BRAZIL MEMO - THE NEW SOCIAL MEASURES

CARLOS GERALDO LANGONI

August 31th, 2020

  • Brazil is currently facing the challenge of transitioning from emergency social measures to a permanent social safety net. The urgency of the transition must consider fiscal sustainability. It’s imperative not to fall into the neo-populist trap, which would steer the country towards the fatal combination of inflation and recession.

  • Despite present tensions, industry and commerce confidence indices maintain a positive bias.

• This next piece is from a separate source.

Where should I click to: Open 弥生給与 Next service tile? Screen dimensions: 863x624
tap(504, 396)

The July current account surplus, the likeliness that the economy will continue to reopen and the prospect of an effective vaccine soon, all contribute to favorable future expectations.

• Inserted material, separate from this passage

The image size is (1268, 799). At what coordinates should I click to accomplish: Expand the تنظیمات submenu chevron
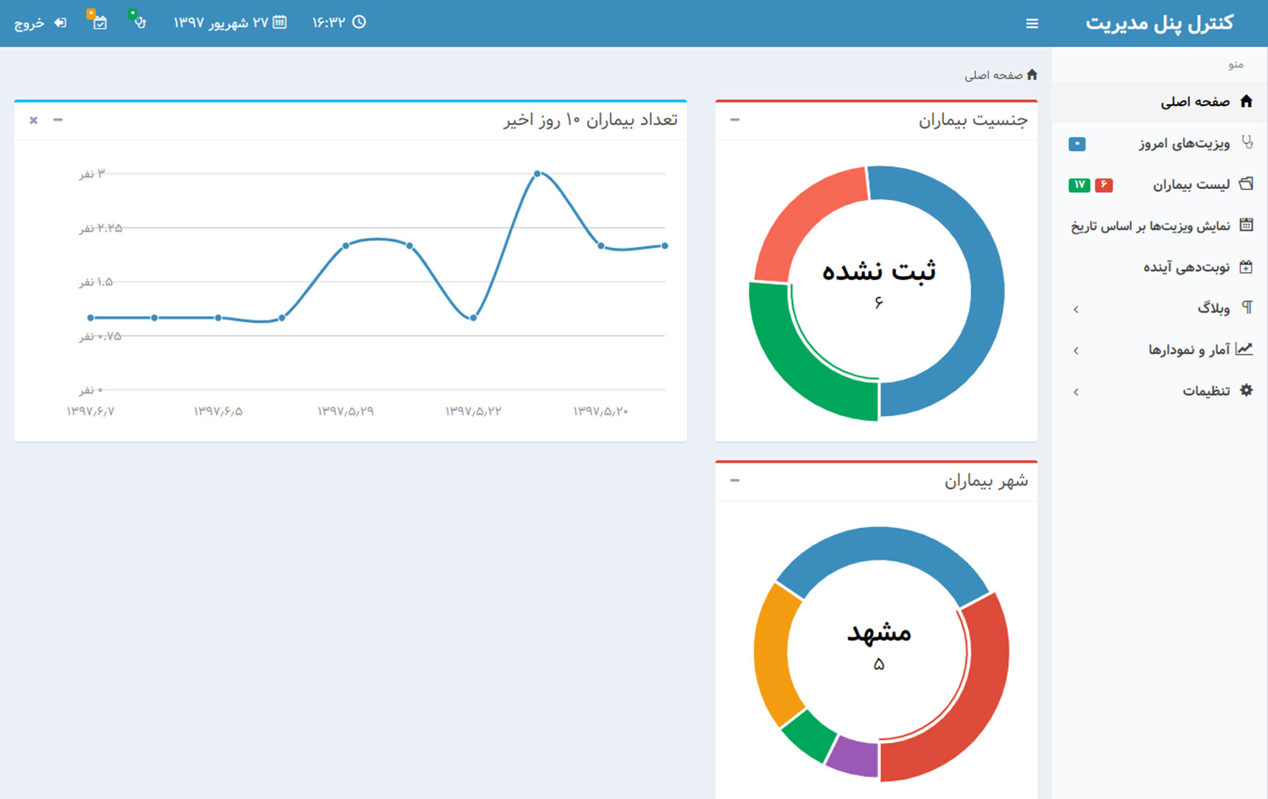tap(1076, 392)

  • Notwithstanding decelerating direct productive investments, which were impacted by riskaversion, the current account deficit has been comfortably financed by long term capital, thus dampening foreign exchange overshooting.

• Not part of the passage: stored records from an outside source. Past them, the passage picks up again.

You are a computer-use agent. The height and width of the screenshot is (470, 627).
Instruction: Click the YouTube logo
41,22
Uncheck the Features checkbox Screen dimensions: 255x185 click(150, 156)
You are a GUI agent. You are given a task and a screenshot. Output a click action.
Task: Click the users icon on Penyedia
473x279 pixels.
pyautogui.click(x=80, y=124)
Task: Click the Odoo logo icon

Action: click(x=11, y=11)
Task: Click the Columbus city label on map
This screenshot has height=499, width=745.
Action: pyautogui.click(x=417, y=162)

The administration’s most relevant challenge is to even-handedly phase out short-term emergency measures, whose greatest symbol is the monthly stipend paid to those affected by the pandemic.

This transition is an urgent necessity for the economy to find fiscal sustainability again.

Pressures:

Nevertheless, expectations must be adequately managed in order to minimize the social and political costs of the transition. This week's episode involving the decision to pay a supplementary income (Renda Brasil) to the least-favored social classes illustrates the sensitivity of the issue.

The economic team is trying to expand the reach of the current social program (Bolsa Família) to add 7 million beneficiaries who were identified during the pandemic. They lived on the margins of society and were suddenly connected to the real world by the Federal Savings Bank. They can no longer be ignored and must count on a social safety net.

Minister Paulo Guedes is conscious of their reality, but he’s also fully aware that Brazil needs to maintain a favorable country-risk perception in which the fiscal component has a disproportionate weight.

This explains his original idea of canceling scattered benefits - such as salary bonuses and sick pay - in order to concentrate on a project with greater social efficiency. However, this alternative was apparently vetoed: a new program and even the revision of the income tax with the limitation of regressive deductions such as health and education expenses is being discussed.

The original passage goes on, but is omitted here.